On our last night in Bali, I was informed that David made the inappropriate comment for Heather to "spread her legs" when she was getting on the bull at her hoedown three months earlier. I was surprised to hear that he would say such a thing, but I knew he consumed many drinks that day. Although I was confused why Terry had not brought up the topic when we had seen him months earlier, I let David know as soon as I returned home for our trip. He told me that Heather was wearing a dress and got on the bull side saddle. That is when he yelled, "Spread your legs!" In his tequila mind, he thought it was funny. If I were Heather and my guests had been drinking all day, I would have laughed at that comment and moved on. . . But that is the difference between us.
Vicki's house looked amazing for her Bali dinner party! She knows how to do it up! I was so impressed with David that he walked right up to Terry and Heather as soon as we arrived to make his apology. I don't know if anyone noticed, but when David stepped forward to give Heather a kiss on the cheek, she stepped away. We should have seen that as a sign that things would once again not sit well with the Dubrows.
David's apology was sincere. We both thought it was strange that we were hearing about how Terry was so upset months after the fact, but David was willing to take responsibility and ask for forgiveness for his statement. He even did it in front of others which I thought was so admirable. True to form, the apology was not good enough for the Dubrows and was coined "bullsh--."
I said my peace to Tamra in Bali. I asked her for an explanation for her character assassinations of me and she gave none. I don't expect to ever get one. I am ready to move on. But yet she seemed to goad everyone on at the end of dinner. I let her know my disappointment with her betrayal and she seemed surprised I said it. Really?And then to the most mind-blowing portion of the night. David attempted to remind Tamra about how she instigated the argument between he and Terry on the night of Lizzie's party with the whole "take down the Beadors" comment. Terry jumped in and said that wasn't what he was upset about at Lizzie's party -- he was really upset about David's spread your legs comment. What?

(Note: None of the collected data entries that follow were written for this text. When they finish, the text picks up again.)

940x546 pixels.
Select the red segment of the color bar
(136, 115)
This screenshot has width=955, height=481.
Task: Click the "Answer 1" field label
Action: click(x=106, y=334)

Then why didn't we hear about it at Lizzie's party? Why didn't he "go to the source" months earlier? And even more so, why was there no anger towards Eddie with his comment "Show us how you ride Terry"? Aren't they equally offensive?
My husband started his company on his own and works very hard. He has multiple degrees. The fact that Terry called him stupid and insulted him as a construction worker is unacceptable. I also can honestly say that I have heard many things in my life, but I have never heard one man call another a "penis." He also called David a "douchebag."
I truly thought Heather and I were on a path to potential friendship, and I was completely shocked at she and Terry's air of superiority at the dinner table. To say words and then insinuate that we would have to look them up is truly offensive. And by the way, a thesaurus is used for synonyms. What we would actually need to look up the big words Heather and Terry used would be a dictionary.
I have developed what I know will be a lifelong friendship with Vicki. Since Bali, I have become quite close to Lizzie. Today, my family and my marriage are the most important things to me. The pot stirring and arguing that some of these women are doing is ridiculous. I have no time or need for it. I can forgive, but I will never forget. With time, you never know what will happen, but for now my husband and I are keeping our distance from Tamra and Dubrows.